The Telstar 18 joins a grand pantheon of World Cup match balls, which includes predecessors such as the Tango, the Azteca, the Questra, the infamously unstable Jabulani from South Africa 2010 and the Brazuca used in Brazil back in 2014.
The new ball has already found a prominent supporter in the guise of Lionel Messi, who offered rave reviews after testing it out during the development phase.
"I was lucky enough to get to know this ball a bit earlier and I managed to have a try with it," Messi told FIFA.com.
"I like all of it: the new design, the colours, everything."

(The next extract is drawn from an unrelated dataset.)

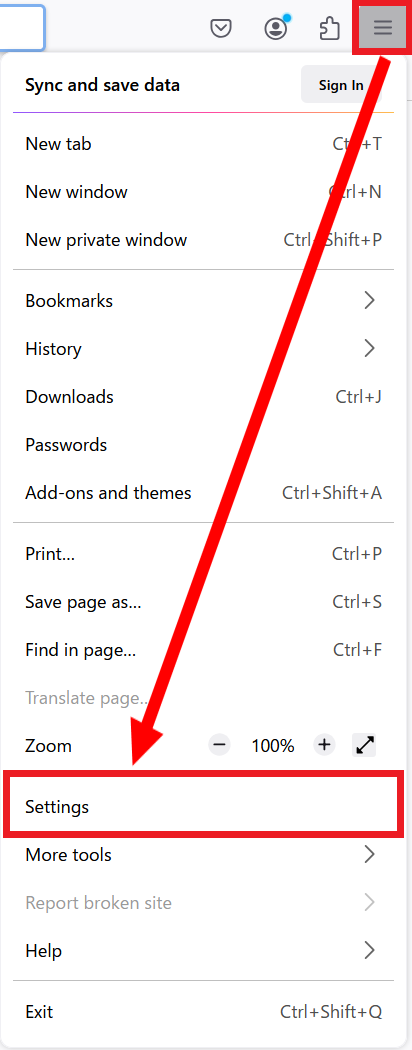Open Settings from the menu

coord(203,807)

With each FIFA World Cup players complain about the specially designed ball. In 2018, however, they’ve been mostly quiet about the Adidas Telstar 18 ball. Players haven’t erupted about the new 2018 FIFA World Cup ball. And those early complaints that this Adidas Telstar 18 might rain long-distance scores along unexpected, twisty paths like Wiffle balls have gone quiet.
Some of the 19 MLS players named to final World Cup squads got a chance to try out the ball long before they got named to the tournament. They were part of Adidas’ testers spanning every continent — over 300 professional players on more than 30 leading clubs and federations. Adidas even used an air gun to shoot the ball against a metal wall. So, after millions of dollars spent on many hours of tests, it surprised everyone that a few problems cropped up.

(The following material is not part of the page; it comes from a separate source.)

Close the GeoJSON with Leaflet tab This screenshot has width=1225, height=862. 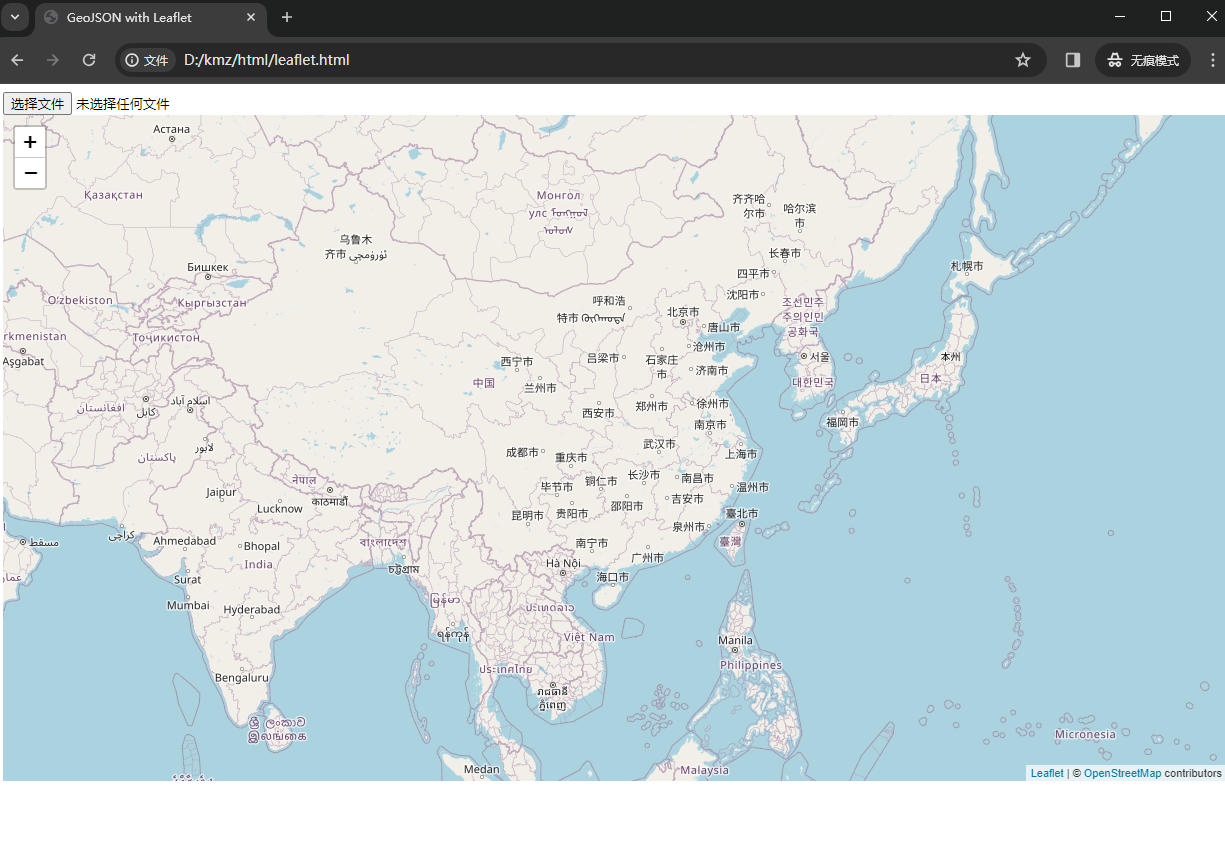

The ball popped twice during France’s game with Australia and again during Uruguay vs. Saudi Arabia. Also, some goalkeepers came in early with criticisms of the ball’s flight as well as its thin plastic surface. Spain’s Pepe Reina predicted a lot of long-range goals and difficulties holding the ball. Neither prediction proves true early in the 2018 FIFA World Cup.

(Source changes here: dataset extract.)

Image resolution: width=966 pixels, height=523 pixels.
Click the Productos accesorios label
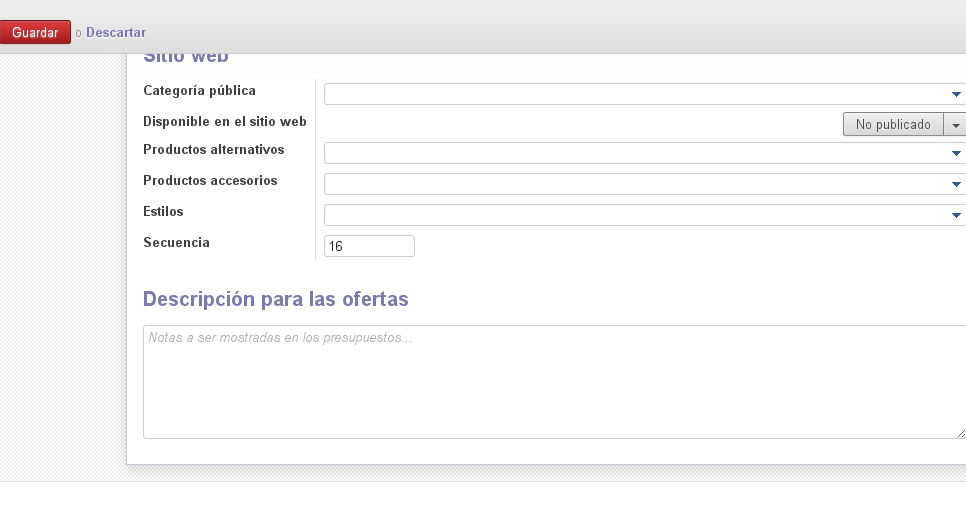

Adidas designed the Telstar 18 to remind players of the great 1970 World Cup. That was Adidas’ first contribution with the 1970 Telstar ball. The earlier ball had 32 panels compared to this year’s six panels.
The 1970 tournament finished with Brazil and Pele besting Italy for that championship. Using that ball for inspiration ensured players and fans would first look at the ball without suspicion or apprehension. Despite a few pops during play, that strategy worked.